Produce distribution for seniors brings more than food
Humana and its partners are bringing a living, breathing food and social support party to senior centers and provider offices near Detroit.
Population Health Leader Laura Garman worked with SharKar (pronounced share care) Farm to create a vibrant new mobile farm market that brings fresh produce to seniors who might not otherwise have the opportunity to shop for their groceries. While the newly-equipped van, featuring refrigeration and climb aboard shopping, was meant to meet immediate needs of residents, its stops have turned into more of a social affair.
“We have five locations and, now, we’re spending two to three hours at a stop,” Laura explained, noting that initially, only Humana had representatives there with well-being and benefit information.

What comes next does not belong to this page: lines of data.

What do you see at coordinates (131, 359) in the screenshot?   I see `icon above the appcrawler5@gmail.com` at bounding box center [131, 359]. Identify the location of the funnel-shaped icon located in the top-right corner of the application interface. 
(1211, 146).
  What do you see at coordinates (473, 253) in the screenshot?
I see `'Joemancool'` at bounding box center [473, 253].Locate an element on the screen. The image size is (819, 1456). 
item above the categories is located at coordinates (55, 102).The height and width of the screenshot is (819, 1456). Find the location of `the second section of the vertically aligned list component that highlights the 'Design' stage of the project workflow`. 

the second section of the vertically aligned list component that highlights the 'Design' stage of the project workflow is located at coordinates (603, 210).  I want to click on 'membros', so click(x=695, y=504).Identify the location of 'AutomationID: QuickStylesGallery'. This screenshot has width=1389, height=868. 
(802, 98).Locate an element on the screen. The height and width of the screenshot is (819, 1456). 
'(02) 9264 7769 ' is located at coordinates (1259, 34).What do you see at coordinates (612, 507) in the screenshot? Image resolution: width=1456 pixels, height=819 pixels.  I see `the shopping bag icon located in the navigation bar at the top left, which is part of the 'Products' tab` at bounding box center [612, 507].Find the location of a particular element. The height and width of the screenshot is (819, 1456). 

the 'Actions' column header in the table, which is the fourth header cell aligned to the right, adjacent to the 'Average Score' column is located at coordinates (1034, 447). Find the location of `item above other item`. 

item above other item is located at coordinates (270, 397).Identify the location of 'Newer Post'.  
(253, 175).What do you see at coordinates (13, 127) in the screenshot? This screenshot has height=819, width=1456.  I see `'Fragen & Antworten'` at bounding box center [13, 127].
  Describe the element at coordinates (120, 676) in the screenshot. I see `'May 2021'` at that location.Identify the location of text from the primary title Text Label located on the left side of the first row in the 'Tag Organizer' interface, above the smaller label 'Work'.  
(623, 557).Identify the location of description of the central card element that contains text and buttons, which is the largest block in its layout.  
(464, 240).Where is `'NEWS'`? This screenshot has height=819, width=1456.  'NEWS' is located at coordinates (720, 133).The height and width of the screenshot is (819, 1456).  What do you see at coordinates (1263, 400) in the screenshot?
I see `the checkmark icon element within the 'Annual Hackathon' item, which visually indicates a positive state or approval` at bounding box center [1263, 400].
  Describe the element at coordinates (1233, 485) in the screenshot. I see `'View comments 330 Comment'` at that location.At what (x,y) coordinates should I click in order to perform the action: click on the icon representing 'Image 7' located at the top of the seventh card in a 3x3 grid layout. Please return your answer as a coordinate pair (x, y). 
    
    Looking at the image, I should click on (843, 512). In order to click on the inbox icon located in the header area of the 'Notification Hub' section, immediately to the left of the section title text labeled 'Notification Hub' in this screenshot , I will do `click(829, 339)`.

Because Farm on the Move, accepts Supplemental Nutrition Assistance Program (SNAP) benefits as well as other forms of payment, two additional partners joined forces with SharKar and Humana in August, the National Kidney Foundation of Michigan and Michigan State University Extension, to support the clientele. So often, Laura said, seniors have trouble navigating the sign up process for SNAP benefits, so The National Kidney Foundation of Michigan staffs a table with Humana to assist low-income residents in enrolling.
Picking up where they leave off, Michigan State University Extension personnel then helps residents use the benefits and receive help from supplemental programs through the state or other entities. Senior center and provider office personnel aid residents in preparing for the market’s visit, to assure they have the documents they need.
Laura said the endeavor was an important way to be sure older adult community members who rely on food assistance could access fresh produce and nutritious ingredients as the mobile market.
“Usually, if they get a food box, they don’t have a choice as to what’s in it, so residents love the autonomy to pick out what they want,” Laura said. “And there’s the social aspect to it that makes it special. It is outside and it is in the open air, so it feels safe. People are chatting and we have the cast of characters there, so it becomes a carnival atmosphere with a grocery store in a parking lot.”
And it all started with a dedicated farmer and community leader with vision.
“Sharkar Farm has an incredible team that has a passion for feeding their customers quality produce they grow on their farm,” Laura said. “They have a loyal following and people are thrilled to have the ability to shop locally.”
SharKar Farmer owner Sharon Ostrowski and her family run their all-vegetable 10-acre farm in China, Mich. She said she believes the older adult community deserves the best – particularly in food and health care.
“I can do my part by bringing them the best fresh produce,” she said. “Studies have shown that fresh fruit and vegetables have many health benefits.”